— RECORDS SUPPLIED —
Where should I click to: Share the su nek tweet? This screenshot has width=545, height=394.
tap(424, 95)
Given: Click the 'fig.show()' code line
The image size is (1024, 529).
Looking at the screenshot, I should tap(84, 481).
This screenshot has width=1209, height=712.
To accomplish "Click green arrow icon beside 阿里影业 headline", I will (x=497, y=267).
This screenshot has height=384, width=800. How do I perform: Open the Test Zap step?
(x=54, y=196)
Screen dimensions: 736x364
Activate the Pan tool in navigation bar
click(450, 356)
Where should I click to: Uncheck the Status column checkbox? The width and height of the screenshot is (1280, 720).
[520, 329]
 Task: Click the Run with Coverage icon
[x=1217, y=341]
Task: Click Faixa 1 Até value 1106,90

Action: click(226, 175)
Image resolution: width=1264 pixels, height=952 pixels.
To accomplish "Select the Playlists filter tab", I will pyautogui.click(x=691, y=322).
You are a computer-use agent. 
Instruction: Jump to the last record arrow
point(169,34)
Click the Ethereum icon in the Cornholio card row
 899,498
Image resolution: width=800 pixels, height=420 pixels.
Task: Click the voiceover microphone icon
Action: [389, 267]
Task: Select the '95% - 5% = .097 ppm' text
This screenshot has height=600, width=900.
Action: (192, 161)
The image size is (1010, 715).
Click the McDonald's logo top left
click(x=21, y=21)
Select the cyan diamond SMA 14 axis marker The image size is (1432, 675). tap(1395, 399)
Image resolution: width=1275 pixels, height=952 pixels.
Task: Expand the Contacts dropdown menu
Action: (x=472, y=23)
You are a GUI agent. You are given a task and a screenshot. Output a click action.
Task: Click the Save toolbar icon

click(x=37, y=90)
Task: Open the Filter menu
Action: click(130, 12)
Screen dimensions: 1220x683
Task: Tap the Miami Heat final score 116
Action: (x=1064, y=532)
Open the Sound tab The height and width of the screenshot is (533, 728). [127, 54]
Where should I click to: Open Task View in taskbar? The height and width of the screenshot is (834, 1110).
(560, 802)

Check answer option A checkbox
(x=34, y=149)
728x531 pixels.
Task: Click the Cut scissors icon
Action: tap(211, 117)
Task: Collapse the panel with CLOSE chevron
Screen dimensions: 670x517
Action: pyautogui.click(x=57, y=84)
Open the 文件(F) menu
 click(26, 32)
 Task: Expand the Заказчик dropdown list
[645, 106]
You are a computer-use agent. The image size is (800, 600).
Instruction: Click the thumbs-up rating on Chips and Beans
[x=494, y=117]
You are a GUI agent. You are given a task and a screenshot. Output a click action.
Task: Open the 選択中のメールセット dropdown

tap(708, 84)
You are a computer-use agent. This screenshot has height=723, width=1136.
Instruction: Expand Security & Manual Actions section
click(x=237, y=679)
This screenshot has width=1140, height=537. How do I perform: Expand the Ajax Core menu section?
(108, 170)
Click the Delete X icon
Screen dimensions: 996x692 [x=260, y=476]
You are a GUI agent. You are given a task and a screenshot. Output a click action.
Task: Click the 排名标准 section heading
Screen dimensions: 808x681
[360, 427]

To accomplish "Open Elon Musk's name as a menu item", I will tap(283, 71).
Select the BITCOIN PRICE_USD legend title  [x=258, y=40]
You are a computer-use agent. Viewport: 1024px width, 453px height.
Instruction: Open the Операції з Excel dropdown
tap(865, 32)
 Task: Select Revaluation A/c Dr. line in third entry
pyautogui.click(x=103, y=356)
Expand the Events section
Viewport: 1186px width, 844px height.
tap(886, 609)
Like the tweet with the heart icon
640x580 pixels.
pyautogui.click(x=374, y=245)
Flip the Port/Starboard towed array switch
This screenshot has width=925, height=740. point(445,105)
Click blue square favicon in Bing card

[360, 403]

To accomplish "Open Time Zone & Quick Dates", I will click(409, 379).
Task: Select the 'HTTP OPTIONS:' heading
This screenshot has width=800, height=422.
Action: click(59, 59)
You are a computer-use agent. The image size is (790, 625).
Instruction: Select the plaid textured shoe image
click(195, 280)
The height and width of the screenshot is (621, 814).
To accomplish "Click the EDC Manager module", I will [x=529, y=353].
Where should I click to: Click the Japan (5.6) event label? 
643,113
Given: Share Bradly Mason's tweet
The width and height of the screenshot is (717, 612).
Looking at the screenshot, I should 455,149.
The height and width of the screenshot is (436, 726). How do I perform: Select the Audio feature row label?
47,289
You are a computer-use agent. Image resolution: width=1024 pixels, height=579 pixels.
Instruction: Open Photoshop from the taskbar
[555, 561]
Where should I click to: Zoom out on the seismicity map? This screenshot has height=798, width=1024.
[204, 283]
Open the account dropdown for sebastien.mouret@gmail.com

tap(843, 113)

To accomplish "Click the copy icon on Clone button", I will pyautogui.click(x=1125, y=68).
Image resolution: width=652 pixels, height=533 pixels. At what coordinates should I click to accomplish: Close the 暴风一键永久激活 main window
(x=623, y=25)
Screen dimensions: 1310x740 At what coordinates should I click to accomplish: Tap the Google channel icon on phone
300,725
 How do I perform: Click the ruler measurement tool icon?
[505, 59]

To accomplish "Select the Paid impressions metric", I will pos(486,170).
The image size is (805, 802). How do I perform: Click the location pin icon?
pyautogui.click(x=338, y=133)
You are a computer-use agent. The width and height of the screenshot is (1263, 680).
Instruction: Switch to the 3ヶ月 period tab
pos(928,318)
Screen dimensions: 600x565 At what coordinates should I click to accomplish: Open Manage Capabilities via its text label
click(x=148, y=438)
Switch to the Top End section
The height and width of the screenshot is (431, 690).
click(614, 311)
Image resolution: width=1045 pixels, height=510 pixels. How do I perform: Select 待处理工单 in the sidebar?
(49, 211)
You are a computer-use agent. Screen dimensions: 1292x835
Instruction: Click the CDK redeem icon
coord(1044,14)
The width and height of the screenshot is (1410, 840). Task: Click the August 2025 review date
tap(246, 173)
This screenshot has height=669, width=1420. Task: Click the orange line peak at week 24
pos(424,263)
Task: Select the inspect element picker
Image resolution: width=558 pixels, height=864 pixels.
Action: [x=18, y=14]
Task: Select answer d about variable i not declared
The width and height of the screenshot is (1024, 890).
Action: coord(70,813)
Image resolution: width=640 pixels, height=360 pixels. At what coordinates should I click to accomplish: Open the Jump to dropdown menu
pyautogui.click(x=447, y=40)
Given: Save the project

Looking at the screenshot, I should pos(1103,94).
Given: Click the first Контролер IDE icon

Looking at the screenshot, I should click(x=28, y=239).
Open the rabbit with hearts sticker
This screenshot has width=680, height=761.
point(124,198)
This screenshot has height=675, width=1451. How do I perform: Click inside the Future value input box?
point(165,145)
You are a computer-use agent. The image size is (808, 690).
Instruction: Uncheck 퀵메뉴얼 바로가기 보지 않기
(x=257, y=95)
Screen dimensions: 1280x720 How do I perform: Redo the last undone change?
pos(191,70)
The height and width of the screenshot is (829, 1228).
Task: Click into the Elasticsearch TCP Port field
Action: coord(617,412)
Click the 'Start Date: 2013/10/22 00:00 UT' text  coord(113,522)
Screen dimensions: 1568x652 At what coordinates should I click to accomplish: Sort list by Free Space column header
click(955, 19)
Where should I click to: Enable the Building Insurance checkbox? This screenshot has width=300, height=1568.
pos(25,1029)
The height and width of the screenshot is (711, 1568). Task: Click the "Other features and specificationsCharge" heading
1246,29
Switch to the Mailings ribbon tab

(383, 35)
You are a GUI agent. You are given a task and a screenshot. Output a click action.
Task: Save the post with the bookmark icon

— BRIEF —
Pull out all lines of the data with the string "computer".

— RESPONSE AREA —
You are a computer-use agent. 
You are a computer-use agent. The image size is (800, 600).
You are a computer-use agent. This screenshot has height=723, width=1136.
You are a computer-use agent. Viewport: 1024px width, 453px height.
You are a computer-use agent. The image size is (790, 625).
You are a computer-use agent. Image resolution: width=1024 pixels, height=579 pixels.
You are a computer-use agent. The width and height of the screenshot is (1263, 680).
You are a computer-use agent. Screen dimensions: 1292x835
You are a computer-use agent. The image size is (808, 690).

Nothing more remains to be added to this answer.